The observation for cryo-PLT alone was in accordance with the results from my previous

chapter using PC (Chapter 5) or previous studies using PC supernatant [168] investigating

a similar panel. In line with previous studies, I have also reported a more pronounced

immunomodulatory effect when modelling the processes activated by infections. While

most of the overall leukocyte responses were suppressed following exposure to cryo-PLT

in the models of infection processes, IL-8 levels were up-regulated in the transfusion

model of LPS-bacterial infection. It is pertinent to recognise that the outcomes were

predominately representing the response of the more abundant leukocyte populations

such as neutrophils and monocytes present in the culture. Up-regulation of IL-8 maybe a

feedback mechanism of the immune system to counterbalance suppressed responses by

heightening recruitment of leukocytes to site of injury or inflammation.
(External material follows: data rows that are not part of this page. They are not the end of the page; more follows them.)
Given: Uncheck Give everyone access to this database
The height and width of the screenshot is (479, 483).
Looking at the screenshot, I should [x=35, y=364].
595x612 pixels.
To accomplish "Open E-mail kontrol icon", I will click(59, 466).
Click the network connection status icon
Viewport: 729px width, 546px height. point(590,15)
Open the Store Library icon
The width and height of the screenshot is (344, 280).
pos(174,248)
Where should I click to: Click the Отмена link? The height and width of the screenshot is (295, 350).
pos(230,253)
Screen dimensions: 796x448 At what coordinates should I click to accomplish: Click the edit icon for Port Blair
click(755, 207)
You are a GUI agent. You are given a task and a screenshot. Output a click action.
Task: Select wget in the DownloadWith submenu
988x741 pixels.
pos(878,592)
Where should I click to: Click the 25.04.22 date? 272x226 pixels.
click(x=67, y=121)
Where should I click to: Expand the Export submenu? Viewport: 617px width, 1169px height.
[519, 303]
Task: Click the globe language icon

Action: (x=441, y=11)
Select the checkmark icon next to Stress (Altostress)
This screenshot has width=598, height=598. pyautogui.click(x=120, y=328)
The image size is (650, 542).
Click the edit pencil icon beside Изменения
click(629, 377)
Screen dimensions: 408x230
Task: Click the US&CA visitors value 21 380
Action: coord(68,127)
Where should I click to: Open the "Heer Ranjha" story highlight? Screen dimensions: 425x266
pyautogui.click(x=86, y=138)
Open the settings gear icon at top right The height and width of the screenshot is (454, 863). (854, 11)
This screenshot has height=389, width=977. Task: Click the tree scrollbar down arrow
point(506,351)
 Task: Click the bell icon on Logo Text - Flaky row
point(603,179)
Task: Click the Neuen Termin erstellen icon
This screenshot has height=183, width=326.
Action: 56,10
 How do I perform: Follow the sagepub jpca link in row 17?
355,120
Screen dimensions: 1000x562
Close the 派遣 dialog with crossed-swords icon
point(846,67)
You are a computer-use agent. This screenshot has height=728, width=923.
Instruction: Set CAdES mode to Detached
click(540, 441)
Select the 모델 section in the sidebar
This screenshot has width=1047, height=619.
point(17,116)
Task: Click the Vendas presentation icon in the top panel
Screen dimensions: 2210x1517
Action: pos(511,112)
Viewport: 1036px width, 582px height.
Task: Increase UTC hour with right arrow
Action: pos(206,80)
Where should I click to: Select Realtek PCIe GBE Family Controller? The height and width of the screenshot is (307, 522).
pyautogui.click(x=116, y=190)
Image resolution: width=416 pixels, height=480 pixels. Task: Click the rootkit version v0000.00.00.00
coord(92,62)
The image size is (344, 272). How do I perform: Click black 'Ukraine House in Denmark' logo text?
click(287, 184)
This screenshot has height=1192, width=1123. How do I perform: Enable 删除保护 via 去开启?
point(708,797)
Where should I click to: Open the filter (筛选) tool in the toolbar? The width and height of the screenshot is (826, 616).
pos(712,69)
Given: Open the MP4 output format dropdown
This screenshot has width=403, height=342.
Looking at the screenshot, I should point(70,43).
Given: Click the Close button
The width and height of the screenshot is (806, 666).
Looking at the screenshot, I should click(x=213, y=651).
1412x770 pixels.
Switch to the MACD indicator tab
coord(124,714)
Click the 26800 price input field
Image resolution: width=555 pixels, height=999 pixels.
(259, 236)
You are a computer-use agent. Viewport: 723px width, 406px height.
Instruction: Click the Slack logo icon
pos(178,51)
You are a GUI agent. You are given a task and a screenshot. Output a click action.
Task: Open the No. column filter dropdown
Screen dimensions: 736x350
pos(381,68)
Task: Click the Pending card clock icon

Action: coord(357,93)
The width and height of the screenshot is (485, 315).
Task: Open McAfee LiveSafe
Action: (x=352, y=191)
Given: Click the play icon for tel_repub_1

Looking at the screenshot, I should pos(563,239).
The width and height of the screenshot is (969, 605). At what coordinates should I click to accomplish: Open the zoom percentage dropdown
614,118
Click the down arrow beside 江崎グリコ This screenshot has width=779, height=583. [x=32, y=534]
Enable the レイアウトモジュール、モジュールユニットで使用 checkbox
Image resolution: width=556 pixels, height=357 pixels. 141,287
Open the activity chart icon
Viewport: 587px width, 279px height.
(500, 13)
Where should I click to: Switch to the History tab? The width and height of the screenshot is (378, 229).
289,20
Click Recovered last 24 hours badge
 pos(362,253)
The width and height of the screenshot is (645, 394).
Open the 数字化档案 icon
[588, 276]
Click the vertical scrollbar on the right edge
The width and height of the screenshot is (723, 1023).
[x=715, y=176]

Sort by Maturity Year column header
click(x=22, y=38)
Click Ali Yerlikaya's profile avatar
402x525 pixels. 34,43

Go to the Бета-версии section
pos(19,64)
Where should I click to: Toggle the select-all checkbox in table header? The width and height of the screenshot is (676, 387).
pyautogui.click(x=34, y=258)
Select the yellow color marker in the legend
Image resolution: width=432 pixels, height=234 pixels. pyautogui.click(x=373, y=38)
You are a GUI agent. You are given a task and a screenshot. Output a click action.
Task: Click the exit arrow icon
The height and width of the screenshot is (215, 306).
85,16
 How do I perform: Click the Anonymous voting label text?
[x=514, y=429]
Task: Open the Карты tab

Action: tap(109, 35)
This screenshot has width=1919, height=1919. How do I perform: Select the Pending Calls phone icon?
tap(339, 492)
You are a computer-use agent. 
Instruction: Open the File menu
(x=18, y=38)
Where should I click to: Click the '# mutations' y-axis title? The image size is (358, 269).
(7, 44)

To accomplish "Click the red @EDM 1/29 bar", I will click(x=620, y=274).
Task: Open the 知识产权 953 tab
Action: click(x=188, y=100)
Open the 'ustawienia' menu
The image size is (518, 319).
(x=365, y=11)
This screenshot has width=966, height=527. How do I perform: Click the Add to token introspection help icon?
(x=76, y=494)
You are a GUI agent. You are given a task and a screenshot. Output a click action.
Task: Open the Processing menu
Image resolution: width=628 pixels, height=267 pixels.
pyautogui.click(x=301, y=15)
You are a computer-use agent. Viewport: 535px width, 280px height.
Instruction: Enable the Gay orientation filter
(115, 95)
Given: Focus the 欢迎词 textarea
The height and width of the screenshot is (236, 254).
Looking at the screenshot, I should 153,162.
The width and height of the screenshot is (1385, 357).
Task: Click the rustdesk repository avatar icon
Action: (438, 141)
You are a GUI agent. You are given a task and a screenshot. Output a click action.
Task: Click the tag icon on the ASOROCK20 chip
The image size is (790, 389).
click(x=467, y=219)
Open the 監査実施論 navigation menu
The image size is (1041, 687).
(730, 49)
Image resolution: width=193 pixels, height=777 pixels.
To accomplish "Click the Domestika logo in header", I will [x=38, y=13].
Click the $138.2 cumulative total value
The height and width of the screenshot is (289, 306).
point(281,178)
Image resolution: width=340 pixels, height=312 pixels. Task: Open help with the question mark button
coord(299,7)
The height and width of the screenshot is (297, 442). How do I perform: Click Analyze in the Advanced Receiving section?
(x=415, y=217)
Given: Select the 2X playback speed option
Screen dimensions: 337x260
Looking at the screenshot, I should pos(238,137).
Exposure to PC and

PC supernatants have been reported to modulate the overall leukocyte inflammatory

response in the LPS-bacterial infection model [89, 168], however, in the present study I

observed limited changes. Nonetheless, modulation of these inflammatory mediators were

evident in my study when modelling the processes involved in viral infection, which denote

potential inability of the overall leukocyte population to activate immune responses, induce

inflammation and recruitment of lymphocytes to the site of inflammation [289]. In the

context of transfusion, this may be beneficial for recipients with underlying inflammation

such as trauma or cardiac patients as the suppressed inflammatory response may reduce

the immune insults from a mass production of cytokine and chemokines. Of note,

differences between DC and the overall leukocyte inflammatory profile demonstrate the

importance of assessing cell-specific responses, especially when the cell population is

rare, as the potential response can be masked by other abundantly expressed immune

cells.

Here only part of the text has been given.